We have comprehensively reviewed the effect of chronic hemodialysis on physical function. We have not reviewed several factors that can impact the outcome of the studies. For example, the relative and absolute reliability of the outcome measures require consideration when used in studies utilizing repeated measures designs. We established that for a stable estimate of 6MWT, a minimum of two measures are required [58]. None of the studies included in this review collected the measure on two occasions for stable baseline value of the measure. We did not find any study that evaluated the relative and absolute reliability of the GS, or TUG in the population of interest.

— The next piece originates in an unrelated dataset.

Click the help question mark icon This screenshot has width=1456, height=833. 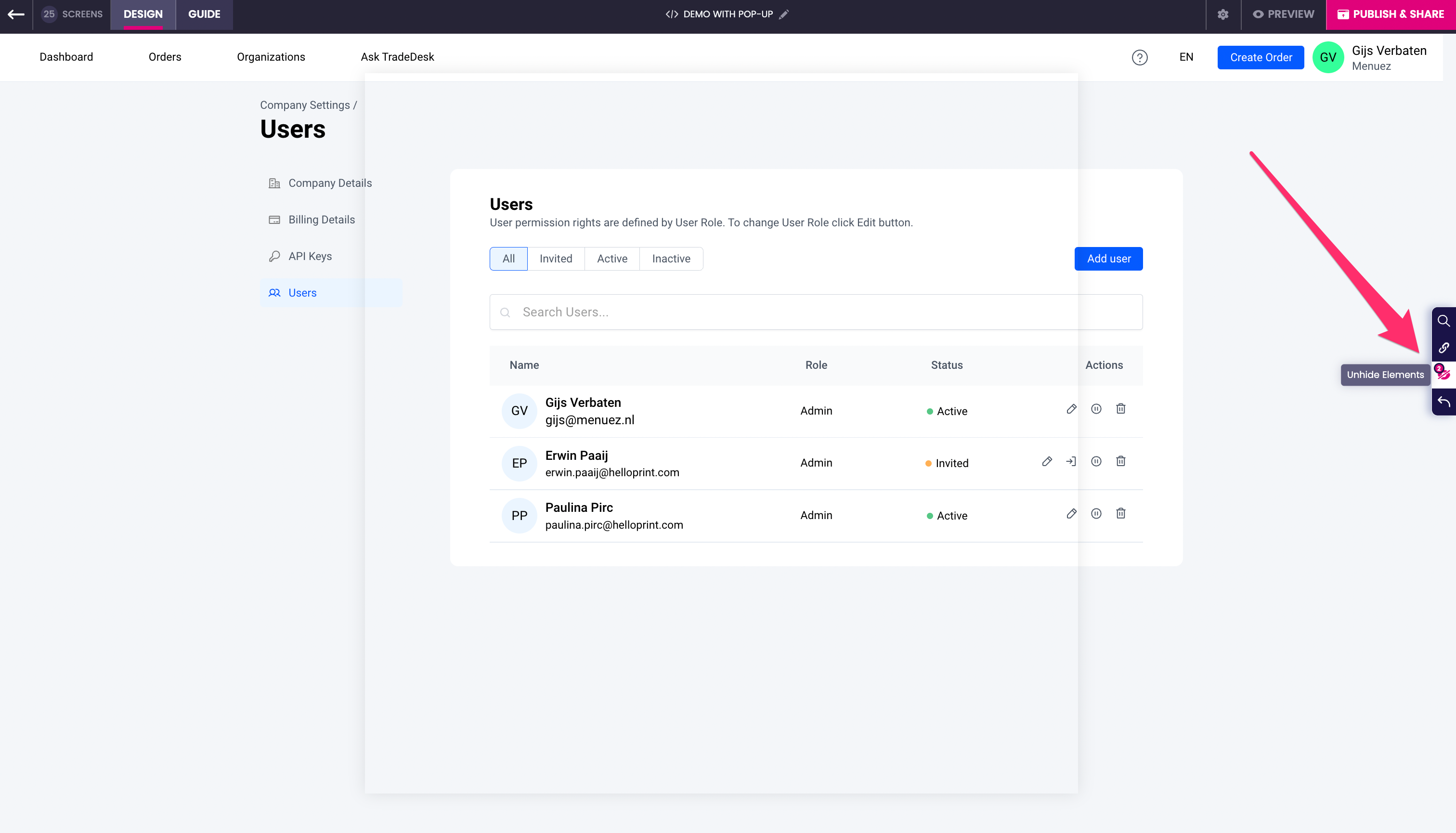[1139, 57]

The effect of whole-body fluid loss following HD may impact the assessment of the functional outcome measure collected. Hence, it is important to report the time of data collection in relation to the participants’ HD treatment schedule; e.g., data was collected on non-dialysis day, or just prior to HD treatment. Most of the studies included here did not categorically indicate the time of data collection.

It was not the intent of this review to comprehensively evaluate the effect of exercise/nutrition on gait parameters. We have reviewed the studies reporting the benefits of exercise /nutrition within the cluster of studies selected for addressing the primary objective of looking at the effect of HD on spatio-temporal gait parameters.

5. Conclusions

In conclusion, the results of this systematic review indicate that the people with ESKD on HD treatment experience deterioration of spatial and temporal characteristics of their gait. It is important to ensure that people with such conditions have access to a multi-disciplinary health-care team for timely intervention and to reduce the deleterious consequences of the disease and related disorders. This, in turn, may reduce the burden of kidney disease and related healthcare costs.